_Your assignment_
In the "Friday random thoughts" post below, why does the writer say "This pork isn't so bad"? Answer in one to three sentences.

Thursday, May 24, 2007

Friday random thoughts

• The fact that the Delta smelt can no longer survive in their natural habitat — because of toxic releases, competition from invasive species, damned rivers or giant pumps sending water hundreds of miles away — shows we’re running out of time to fix the Delta.

• And I'd rather not water crops with water that can't support fish life.

• After arguments, it sounds to me like a judge is going to rule in favor of the Tracy Press in a lawsuit against the city seeking a councilwoman's records. That's probably a really premature statement, but if the Press does indeed win, will the city appeal?

• Check out the comment by alert reader "owl" at the very bottom of this article by Bob Hendricks. It's one of the most succint rebuttals I've heard to the evidence often paraded about by those who refuse global warming.

• This pork isn't so bad: That $20 billion in "pork barrel" projects attached to the Iraq war spending bill includes hurricane disaster relief, health care for low-income children and a minimum wage hike.

_Listed records_
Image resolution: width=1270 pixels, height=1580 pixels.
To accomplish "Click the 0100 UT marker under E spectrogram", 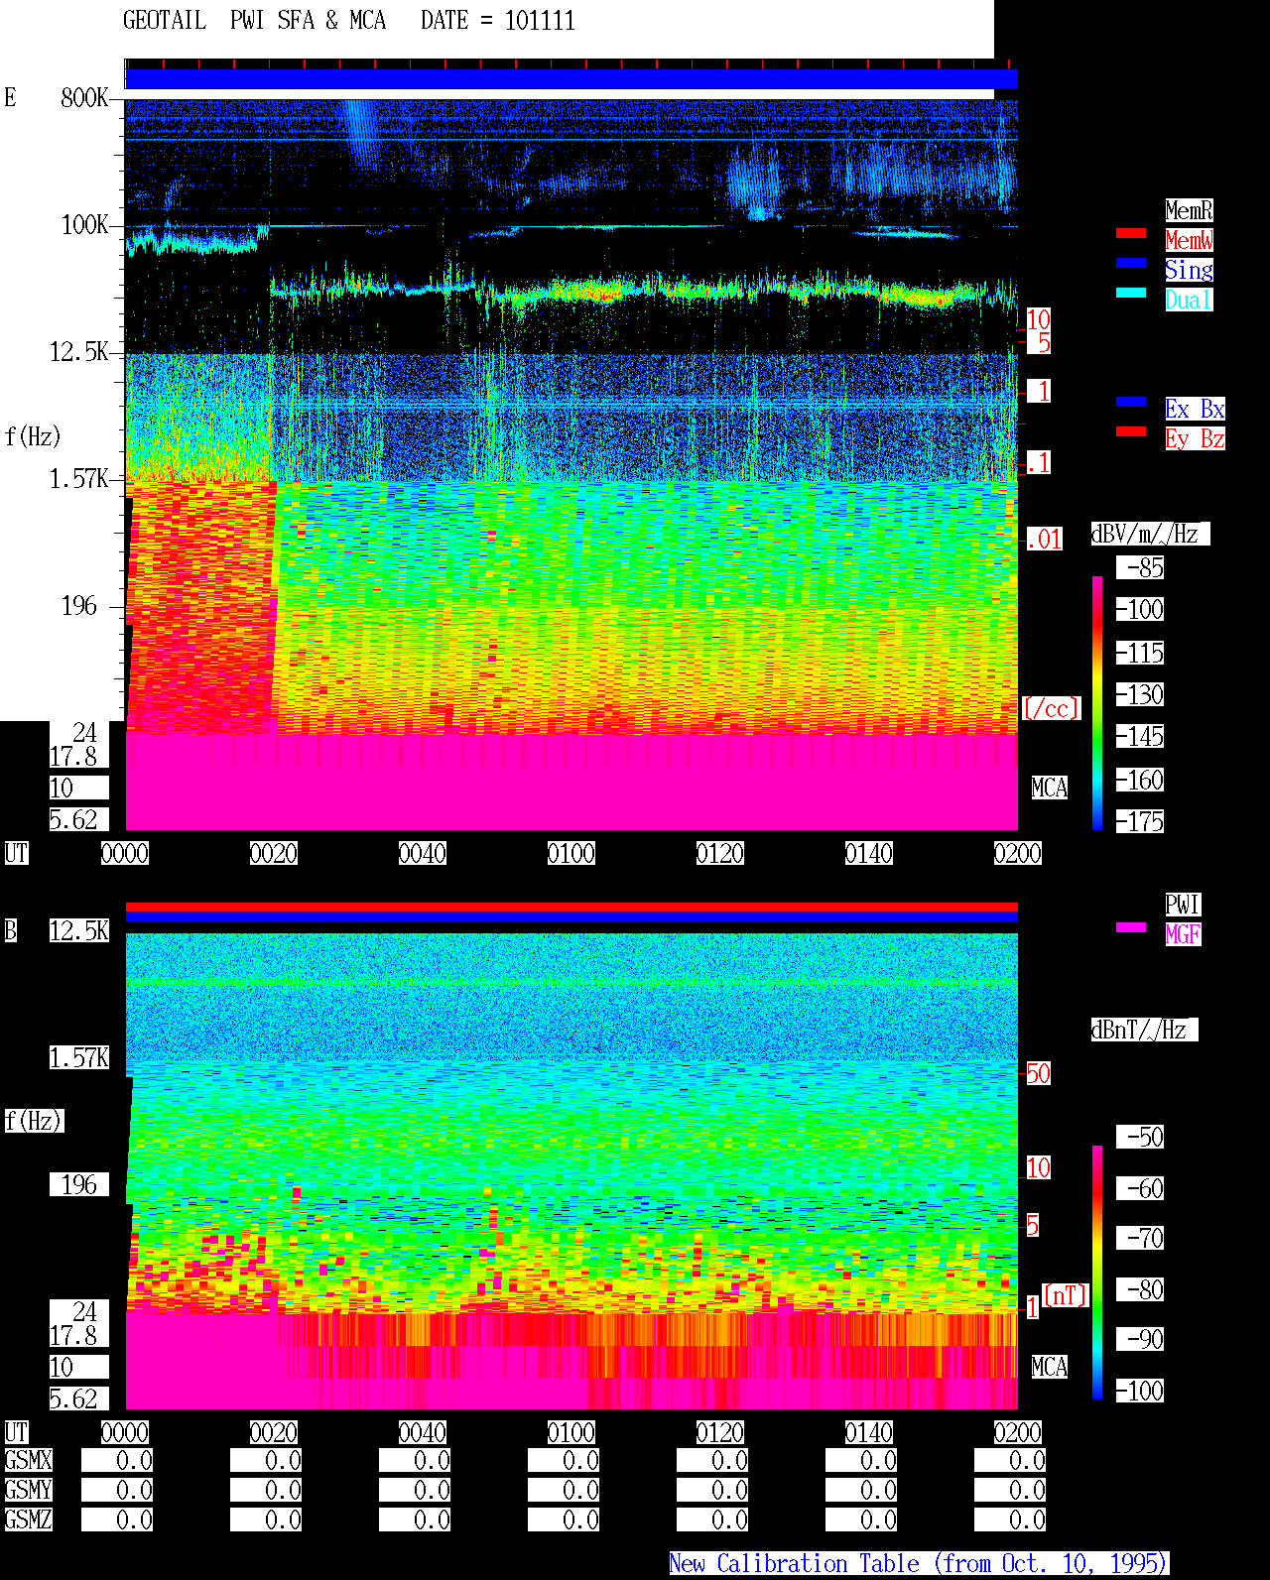I will tap(572, 853).
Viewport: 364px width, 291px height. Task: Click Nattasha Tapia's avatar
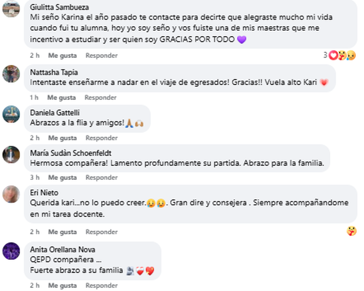click(11, 74)
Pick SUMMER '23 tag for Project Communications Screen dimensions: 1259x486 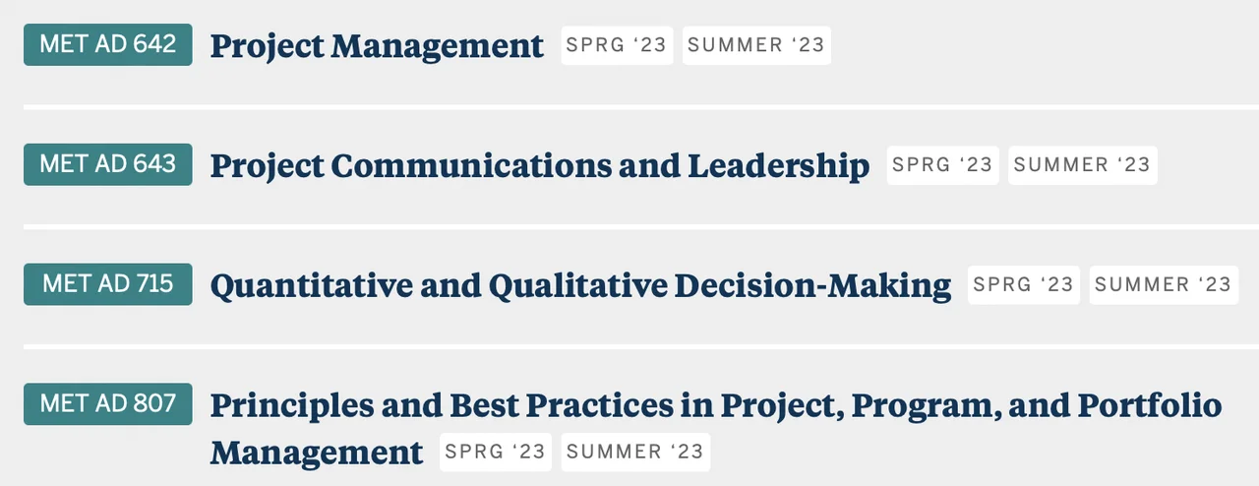(1082, 165)
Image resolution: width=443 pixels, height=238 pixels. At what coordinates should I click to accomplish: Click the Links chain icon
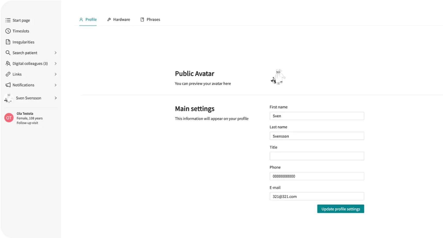(8, 74)
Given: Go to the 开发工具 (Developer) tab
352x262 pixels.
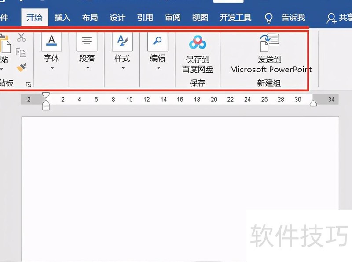Looking at the screenshot, I should 235,18.
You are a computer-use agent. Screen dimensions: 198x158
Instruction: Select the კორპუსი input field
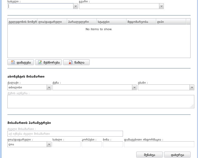pos(91,144)
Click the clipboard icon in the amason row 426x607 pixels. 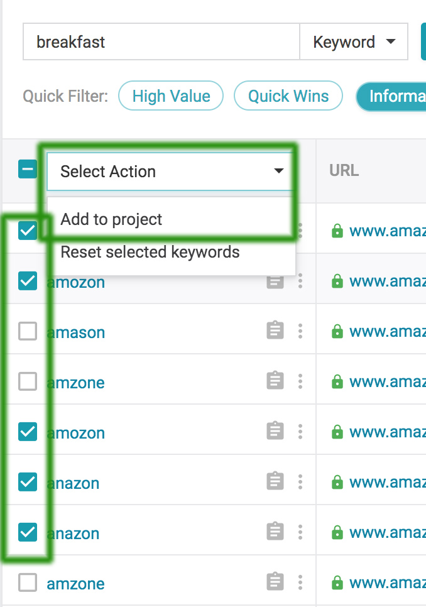275,331
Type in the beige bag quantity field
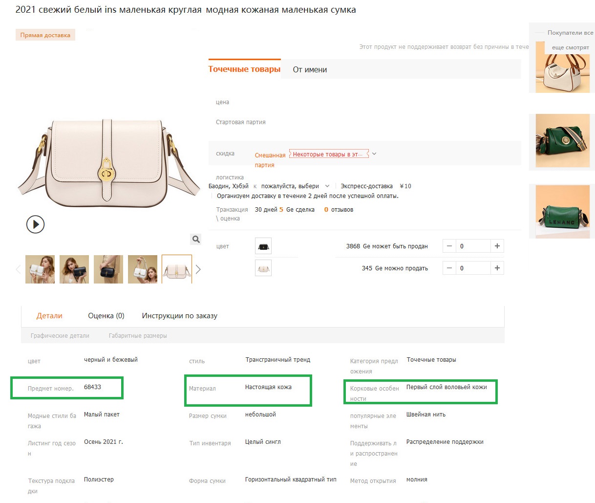This screenshot has width=595, height=503. click(472, 268)

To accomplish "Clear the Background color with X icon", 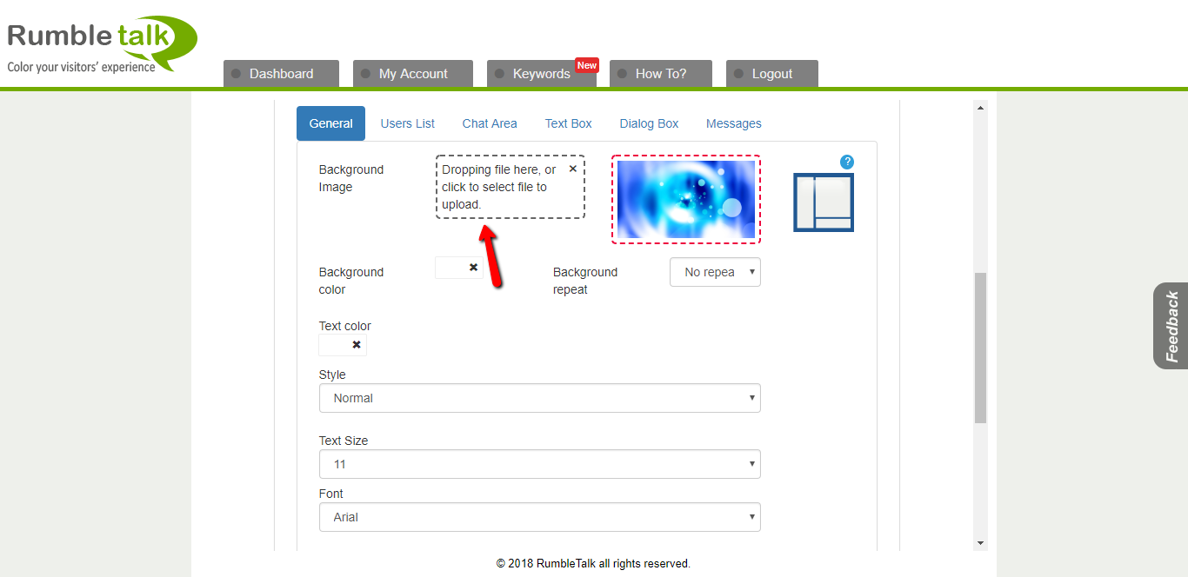I will tap(473, 268).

_Output_
The writer says the $20 billion in "pork barrel" projects attached to the Iraq war spending bill isn't so bad because it includes hurricane disaster relief, health care for low-income children and a minimum wage hike.